The two Toronto residents pressing for a review of Rob Ford’s 2010 election expenses upped the political stakes Friday when they said in a statement that the mayor may be asked to testify under oath during a court date set for mid-April that will determine whether a forensic audit of the campaign’s books should proceed.
But in a 59-page motion, filed with the Ontario Court of Justice, lawyers for Max Reed and Adam Chaleff-Freudenthaler focused on the mayor’s bid to persuade an appeal court to nullify a May, 2011, compliance audit committee decision and order what would effectively be a new trial to review the legality of the campaign’s spending. Their motion comes in response to a 13-page submission filed by Mr. Ford’s lawyers before Christmas, and sets the stage for a preliminary appeal court session later this month.

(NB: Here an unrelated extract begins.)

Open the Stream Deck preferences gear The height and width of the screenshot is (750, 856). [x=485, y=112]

In their original request, which was based on a Globe and Mail investigation, Mr. Reed and Mr. Chaleff-Freudenthaler alleged that the Ford campaign relied on early financing provided by a family holding company instead of seeking a loan from a Canadian bank, as required under the Municipal Elections Act.

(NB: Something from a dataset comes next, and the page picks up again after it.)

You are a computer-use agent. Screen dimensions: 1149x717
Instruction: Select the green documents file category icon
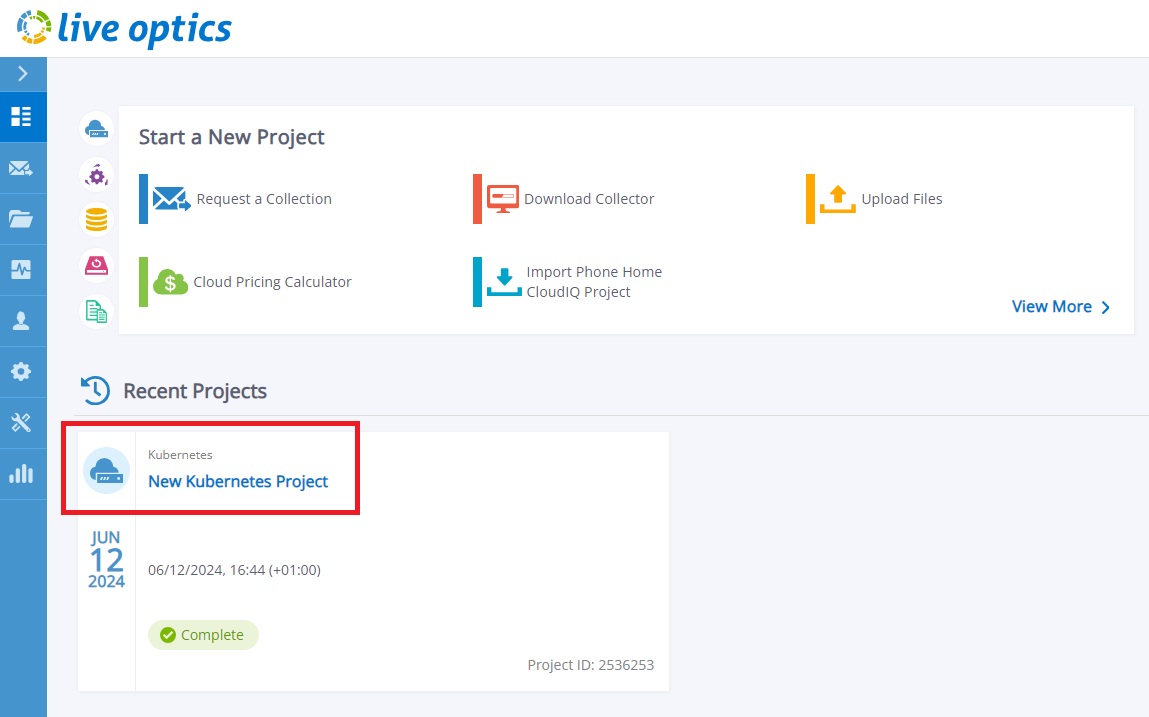click(x=96, y=312)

Mr. Ford has consistently stated that his campaign abided by all relevant laws and procedures. While he has said in the past that he would welcome an audit of his campaign’s books, he has turned to the courts to fight the compliance audit order. His office will not comment on the court proceedings.
Violations of the act can result in a range of penalties, from fines to removal from office.
In his pleadings, Tom Barlow, Mr. Ford’s lawyer, told the appeal court that it should order a new hearing and review fresh evidence that, he said, was not available when council’s compliance audit committee made its ruling last spring.
But Robert Centa, who is representing the two residents, argued that while the Municipal Elections Act allows for appeals of compliance audit committee decisions, it didn’t envision the upper level courts holding new trials. As his submission points out, there are numerous Canadian cases in which appellate judges have batted aside such requests, but none in which an Ontario court agreed to hold an entirely new hearing in a compliance audit case.
The submission by Mr. Ford’s lawyer didn’t cite any compliance audit appeals that resulted in a new hearing.
Mr. Centa will also argue that the court should reject Mr. Barlow’s request to admit new evidence. “The court can’t determine whether the evidence is relevant because Mr. Ford has not provided any proposed fresh evidence to the court.”
Mr. Barlow, however, noted that the campaign’s books were not formally closed last May, when the compliance audit committee ordered the forensic review, and that additional documentation was included in a set of supplementary audited financial statements submitted to the city’s elections office last fall.
Even as the legal machinations proceed, the compliance audit committee last November selected a forensic auditor to do all reviews arising for the 2010 elections. Froese Forensic Partners, a 14-person firm, is led by veteran accountant and fraud investigator Ken Froese, who has conducted compliance audits of mayoral candidates in Vaughan and Hamilton.